* RECORDS SUPPLIED *

__________

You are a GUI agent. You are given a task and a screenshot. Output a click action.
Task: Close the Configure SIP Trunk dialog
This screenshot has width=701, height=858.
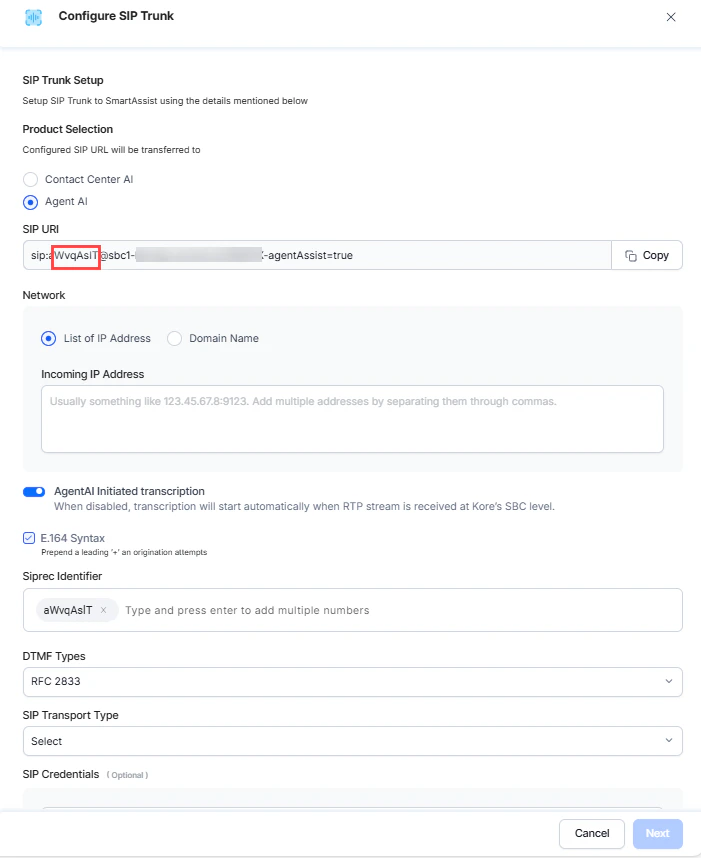coord(671,16)
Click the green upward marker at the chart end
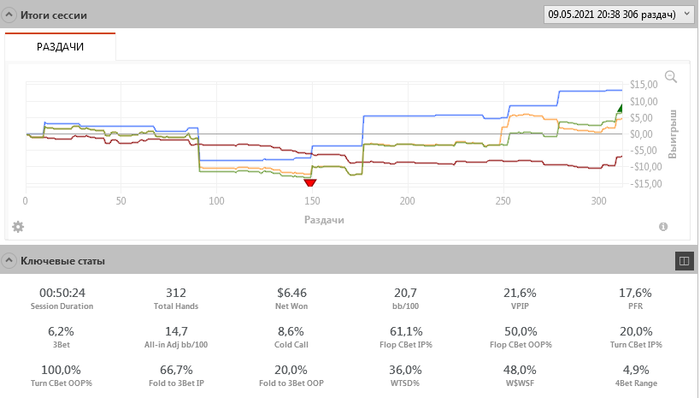 620,108
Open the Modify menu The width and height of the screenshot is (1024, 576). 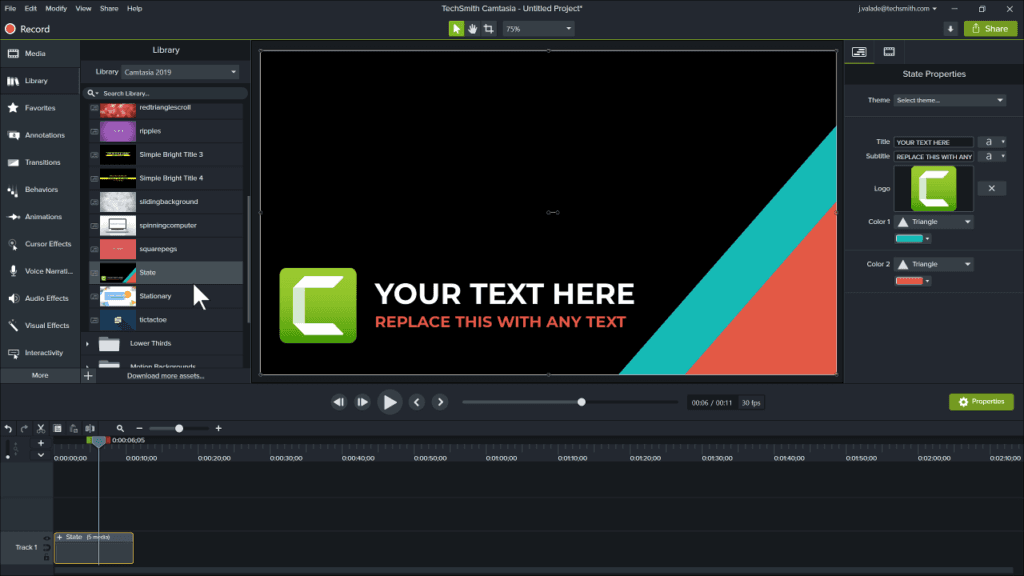click(56, 8)
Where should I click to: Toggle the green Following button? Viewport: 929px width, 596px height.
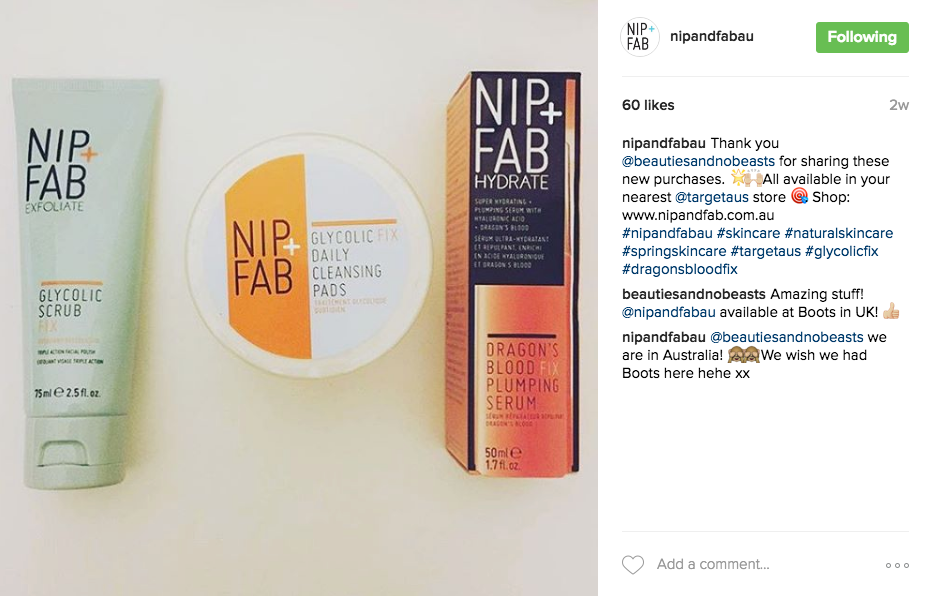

__________

* YOUR TASK *
Pull out every line of the data above that contains the word "green".

* THE REPLY *
Click the green upward marker at the chart end
Where should I click to: Toggle the green Following button? Viewport: 929px width, 596px height.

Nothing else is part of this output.